Records to use:
......
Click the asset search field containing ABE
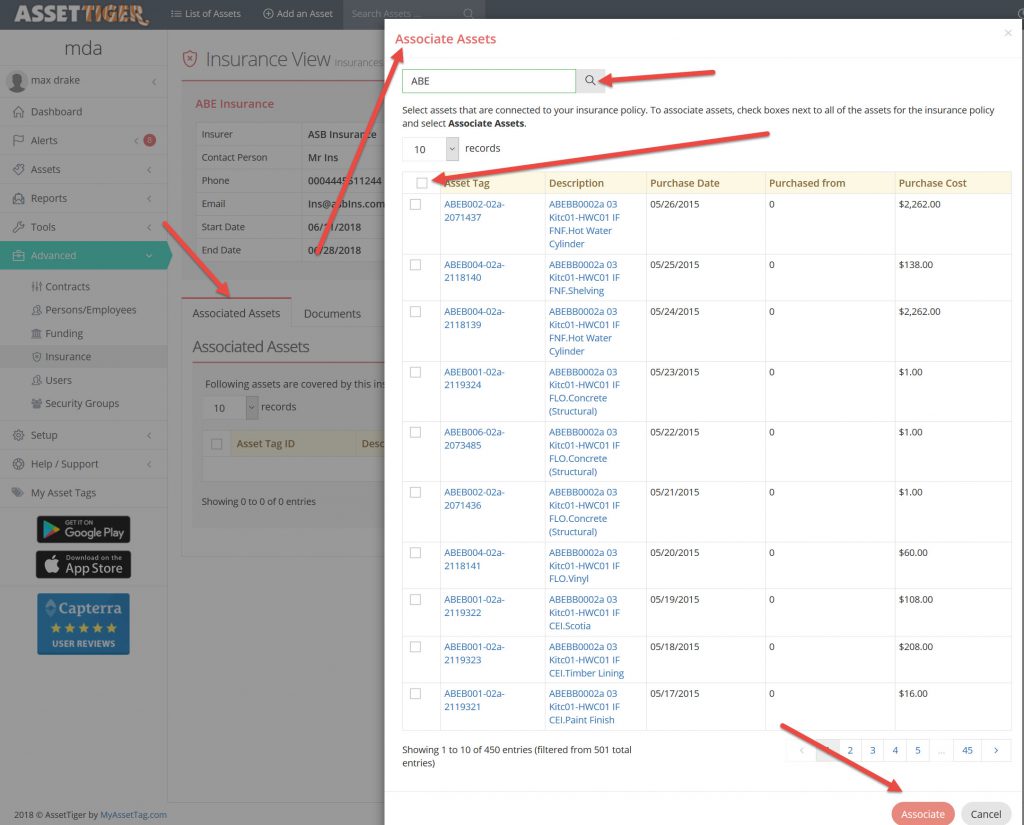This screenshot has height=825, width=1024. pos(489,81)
......
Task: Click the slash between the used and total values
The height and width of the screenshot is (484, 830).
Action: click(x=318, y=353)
......
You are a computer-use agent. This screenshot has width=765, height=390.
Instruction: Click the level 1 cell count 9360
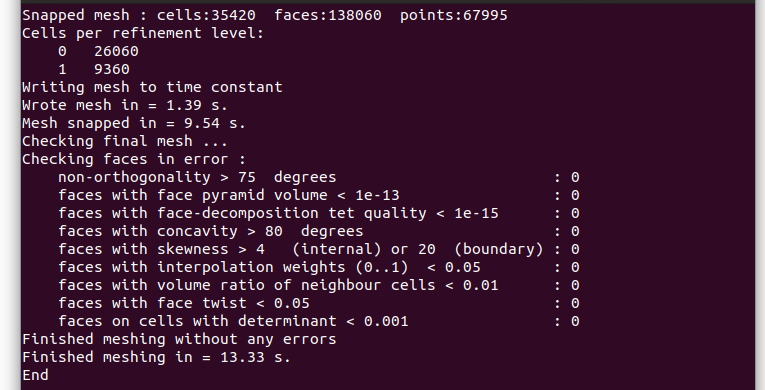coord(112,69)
......
Please express the records between the lines holding "Task: Click the" and "Action: click(x=318, y=353)", inclusive, as a two-column CSV with the headers instruction and output. Give one row per record, with each value in a single quoted field and line breaks replaced by spaces.

Answer for the task:
instruction,output
"Task: Click the slash between the used and total values The height and width of the screenshot is (484, 830).","Action: click(x=318, y=353)"